In My Room: Artists Paint the Interior 1950-Now

Exhibition Website

May 18 2018 - Sep 30 2018

Landscape painting was first seen in the Minoan frescoes of Crete around 1500 B.C. and was generally used as decoration, adding views of the Mediterranean landscape to interiors where there were none. The “landscape” eventually became a common genre in western painting, understood as a window onto the world thanks to thinker Leon Battista Alberti and his ideas about the picture plane known as ‘Alberti’s Window’. After the Industrial Revolution, however, modern art erupted with the landscape’s inversion: the interior. Notably, modern artists began depicting windows into other rooms instead of painting views of the outside world. This subject was made particularly famous by masterworks like Henri Matisse’s The Red Studio (1911) and Vincent van Gogh’s Bedroom at Arles (1888).
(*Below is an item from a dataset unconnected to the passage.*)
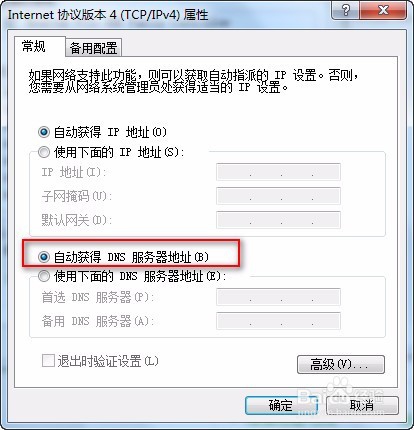Select 自动获得 IP 地址 radio button
This screenshot has width=414, height=430.
[x=44, y=132]
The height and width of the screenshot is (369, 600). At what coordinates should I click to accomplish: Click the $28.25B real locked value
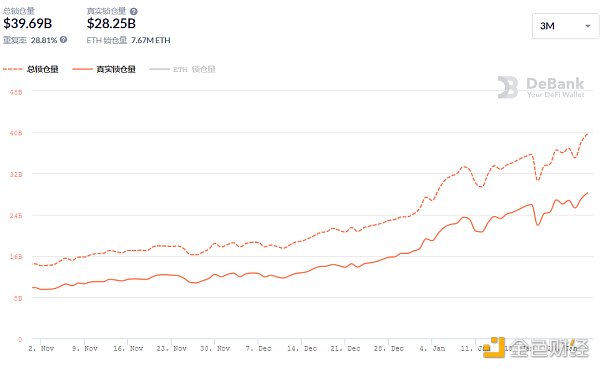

What was behind this desire to flip the visual narrative? The theories of psychoanalyst Sigmund Freud and the examination of an “inner voice,” the radical expansion of leisure time among the middle class, the atrocities of war and their resulting psychological damage, and more led modern artists, from the Symbolists to the Post-Impressionists, to paint visually and psychologically stimulating spaces.

Artists continued to paint indoor spaces throughout the 20th century for a variety of psychological, interpersonal, and biographical reasons. Architecture, design and the still-life inform the paintings in this show, as does the persistent theme of the artist’s studio. Further still, the exhibition raises myriad questions upon which to reflect and will address how representations of interior spaces have changed and evolved over time. Also of interest is the question of whether social and political events in the world-at-large affect representations of a space or whether the presentation of space is more indicative of the artist’s mind or state-ofmind. For example, why and when do artists present documentary style inventories of their immediate surroundings and, conversely, why and when do they create fantastic or imaginative interiors?

Interior spaces, unpeopled, allow us to imagine our own physical bodies in the space as well as our emotional and intellectual responses to how we feel when looking at that space. Invited, welcomed, voyeuristic, apprehensive or hesitant to enter: these interiors perhaps reveal more about us, the viewer, than they do about the painter’s intent.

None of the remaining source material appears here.